--- Information provided Enclosed Below ---

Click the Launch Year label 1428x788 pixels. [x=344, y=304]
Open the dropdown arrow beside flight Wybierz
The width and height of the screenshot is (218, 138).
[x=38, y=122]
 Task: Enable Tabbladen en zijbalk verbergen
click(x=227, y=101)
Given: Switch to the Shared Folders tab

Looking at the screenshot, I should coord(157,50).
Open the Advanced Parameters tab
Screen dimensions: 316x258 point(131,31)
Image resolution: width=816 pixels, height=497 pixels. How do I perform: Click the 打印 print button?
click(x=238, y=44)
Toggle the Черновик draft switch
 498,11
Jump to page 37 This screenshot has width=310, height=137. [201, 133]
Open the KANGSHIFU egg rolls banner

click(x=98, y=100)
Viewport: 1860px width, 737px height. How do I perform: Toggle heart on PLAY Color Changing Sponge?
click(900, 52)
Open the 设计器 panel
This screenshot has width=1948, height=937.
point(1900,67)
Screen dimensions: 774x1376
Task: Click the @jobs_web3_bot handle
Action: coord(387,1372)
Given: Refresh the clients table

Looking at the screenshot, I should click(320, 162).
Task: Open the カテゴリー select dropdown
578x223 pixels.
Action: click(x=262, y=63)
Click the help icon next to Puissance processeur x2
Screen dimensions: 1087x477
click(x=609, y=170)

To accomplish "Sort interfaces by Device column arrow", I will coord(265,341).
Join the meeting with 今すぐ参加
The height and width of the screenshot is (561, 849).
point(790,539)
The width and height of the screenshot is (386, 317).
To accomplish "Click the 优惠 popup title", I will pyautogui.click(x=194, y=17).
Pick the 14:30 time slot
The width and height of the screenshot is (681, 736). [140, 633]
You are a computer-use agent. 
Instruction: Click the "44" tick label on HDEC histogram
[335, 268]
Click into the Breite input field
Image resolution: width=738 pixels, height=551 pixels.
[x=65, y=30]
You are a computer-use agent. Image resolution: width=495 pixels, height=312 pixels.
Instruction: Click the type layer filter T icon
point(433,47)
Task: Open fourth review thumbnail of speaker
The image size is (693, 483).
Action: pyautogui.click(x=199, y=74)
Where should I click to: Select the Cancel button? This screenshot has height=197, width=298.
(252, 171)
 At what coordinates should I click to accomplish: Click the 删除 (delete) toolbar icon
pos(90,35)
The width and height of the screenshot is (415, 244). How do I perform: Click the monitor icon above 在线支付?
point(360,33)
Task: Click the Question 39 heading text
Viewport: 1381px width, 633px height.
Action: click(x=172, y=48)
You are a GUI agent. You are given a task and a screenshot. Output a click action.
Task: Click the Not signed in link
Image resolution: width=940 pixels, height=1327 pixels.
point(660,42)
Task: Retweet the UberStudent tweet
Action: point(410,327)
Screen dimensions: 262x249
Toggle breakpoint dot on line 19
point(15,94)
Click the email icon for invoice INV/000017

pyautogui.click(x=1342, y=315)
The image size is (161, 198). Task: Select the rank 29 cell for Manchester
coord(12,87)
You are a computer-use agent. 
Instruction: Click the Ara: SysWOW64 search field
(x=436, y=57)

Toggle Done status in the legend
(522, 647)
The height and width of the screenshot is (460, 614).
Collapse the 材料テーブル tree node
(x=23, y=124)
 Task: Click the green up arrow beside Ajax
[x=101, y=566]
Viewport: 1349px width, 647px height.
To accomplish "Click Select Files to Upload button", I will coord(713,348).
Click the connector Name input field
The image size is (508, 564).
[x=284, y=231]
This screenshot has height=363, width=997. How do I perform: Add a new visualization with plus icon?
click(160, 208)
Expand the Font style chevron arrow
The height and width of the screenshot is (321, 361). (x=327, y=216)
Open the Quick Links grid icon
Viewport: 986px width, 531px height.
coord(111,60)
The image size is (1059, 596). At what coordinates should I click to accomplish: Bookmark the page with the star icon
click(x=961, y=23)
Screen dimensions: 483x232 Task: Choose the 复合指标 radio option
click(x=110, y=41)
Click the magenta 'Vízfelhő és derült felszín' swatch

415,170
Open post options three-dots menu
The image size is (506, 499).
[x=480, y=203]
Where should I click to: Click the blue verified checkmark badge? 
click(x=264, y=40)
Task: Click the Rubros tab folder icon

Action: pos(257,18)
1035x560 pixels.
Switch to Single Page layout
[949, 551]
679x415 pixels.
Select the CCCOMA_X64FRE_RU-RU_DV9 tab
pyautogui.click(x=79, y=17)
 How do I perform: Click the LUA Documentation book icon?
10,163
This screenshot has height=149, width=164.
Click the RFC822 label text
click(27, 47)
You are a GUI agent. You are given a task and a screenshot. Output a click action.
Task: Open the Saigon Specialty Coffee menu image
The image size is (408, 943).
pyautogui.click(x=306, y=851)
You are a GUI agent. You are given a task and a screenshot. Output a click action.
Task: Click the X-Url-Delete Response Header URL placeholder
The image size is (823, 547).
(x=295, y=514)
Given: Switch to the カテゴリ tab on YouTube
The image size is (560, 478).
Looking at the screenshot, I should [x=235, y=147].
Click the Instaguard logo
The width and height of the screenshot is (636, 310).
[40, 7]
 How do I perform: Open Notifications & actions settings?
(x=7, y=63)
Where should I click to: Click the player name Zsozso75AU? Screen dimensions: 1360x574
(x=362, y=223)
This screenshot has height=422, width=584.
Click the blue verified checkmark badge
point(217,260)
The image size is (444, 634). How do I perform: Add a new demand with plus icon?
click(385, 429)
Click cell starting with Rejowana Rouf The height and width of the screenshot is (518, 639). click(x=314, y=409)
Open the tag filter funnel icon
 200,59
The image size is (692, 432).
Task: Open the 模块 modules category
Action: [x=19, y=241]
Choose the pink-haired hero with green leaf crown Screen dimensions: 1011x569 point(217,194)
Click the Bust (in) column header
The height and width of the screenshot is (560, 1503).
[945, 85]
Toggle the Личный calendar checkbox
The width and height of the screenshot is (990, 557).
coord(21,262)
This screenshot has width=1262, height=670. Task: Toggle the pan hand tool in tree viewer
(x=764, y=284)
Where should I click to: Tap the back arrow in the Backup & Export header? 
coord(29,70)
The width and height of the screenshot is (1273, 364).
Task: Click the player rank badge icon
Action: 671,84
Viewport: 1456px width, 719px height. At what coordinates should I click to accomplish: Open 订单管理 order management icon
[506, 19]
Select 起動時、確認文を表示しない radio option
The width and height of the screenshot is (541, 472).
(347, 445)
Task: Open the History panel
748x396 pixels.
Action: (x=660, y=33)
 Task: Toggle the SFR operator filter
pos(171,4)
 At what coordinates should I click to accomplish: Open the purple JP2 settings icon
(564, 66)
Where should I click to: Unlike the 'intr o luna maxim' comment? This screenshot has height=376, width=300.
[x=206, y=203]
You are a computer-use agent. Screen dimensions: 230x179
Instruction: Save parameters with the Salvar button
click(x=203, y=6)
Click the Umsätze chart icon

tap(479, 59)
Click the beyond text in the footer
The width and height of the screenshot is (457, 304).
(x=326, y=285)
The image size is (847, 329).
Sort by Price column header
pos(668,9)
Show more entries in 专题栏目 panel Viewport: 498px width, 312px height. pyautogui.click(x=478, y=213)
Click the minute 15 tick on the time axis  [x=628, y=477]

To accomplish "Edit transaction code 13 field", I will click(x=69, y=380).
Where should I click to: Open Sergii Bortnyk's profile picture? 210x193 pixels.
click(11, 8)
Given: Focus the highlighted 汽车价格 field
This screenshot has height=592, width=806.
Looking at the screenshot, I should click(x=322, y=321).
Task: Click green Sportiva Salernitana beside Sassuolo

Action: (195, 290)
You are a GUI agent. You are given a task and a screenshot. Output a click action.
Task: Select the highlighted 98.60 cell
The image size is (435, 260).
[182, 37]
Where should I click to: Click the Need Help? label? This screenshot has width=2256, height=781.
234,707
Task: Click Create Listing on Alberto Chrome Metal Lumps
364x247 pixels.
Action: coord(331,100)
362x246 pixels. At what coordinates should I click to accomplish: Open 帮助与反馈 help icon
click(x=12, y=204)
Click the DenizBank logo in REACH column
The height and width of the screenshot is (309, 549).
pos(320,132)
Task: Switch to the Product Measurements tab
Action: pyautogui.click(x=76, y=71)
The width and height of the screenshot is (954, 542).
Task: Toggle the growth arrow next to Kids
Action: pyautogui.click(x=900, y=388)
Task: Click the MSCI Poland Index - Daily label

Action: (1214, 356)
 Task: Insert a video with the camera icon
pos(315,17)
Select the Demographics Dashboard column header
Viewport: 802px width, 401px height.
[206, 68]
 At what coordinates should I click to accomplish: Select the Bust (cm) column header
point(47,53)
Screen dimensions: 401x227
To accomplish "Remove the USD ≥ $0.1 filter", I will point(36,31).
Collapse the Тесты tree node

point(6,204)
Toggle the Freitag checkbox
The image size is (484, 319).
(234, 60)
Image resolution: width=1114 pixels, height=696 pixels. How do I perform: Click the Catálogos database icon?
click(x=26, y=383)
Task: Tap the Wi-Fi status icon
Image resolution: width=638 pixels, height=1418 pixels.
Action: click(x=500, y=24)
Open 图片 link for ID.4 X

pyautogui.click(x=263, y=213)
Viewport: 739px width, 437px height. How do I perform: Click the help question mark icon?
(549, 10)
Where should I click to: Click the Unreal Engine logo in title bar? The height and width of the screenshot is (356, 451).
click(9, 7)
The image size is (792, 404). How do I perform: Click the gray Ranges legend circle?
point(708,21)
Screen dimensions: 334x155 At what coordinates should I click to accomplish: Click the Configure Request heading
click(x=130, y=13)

--- End of Enclosed Information provided ---

(Exercise): Filter the entries above down to the lines that hold the word "dropdown", and copy those lines.

(Exercise response):
Open the dropdown arrow beside flight Wybierz
Task: Open the カテゴリー select dropdown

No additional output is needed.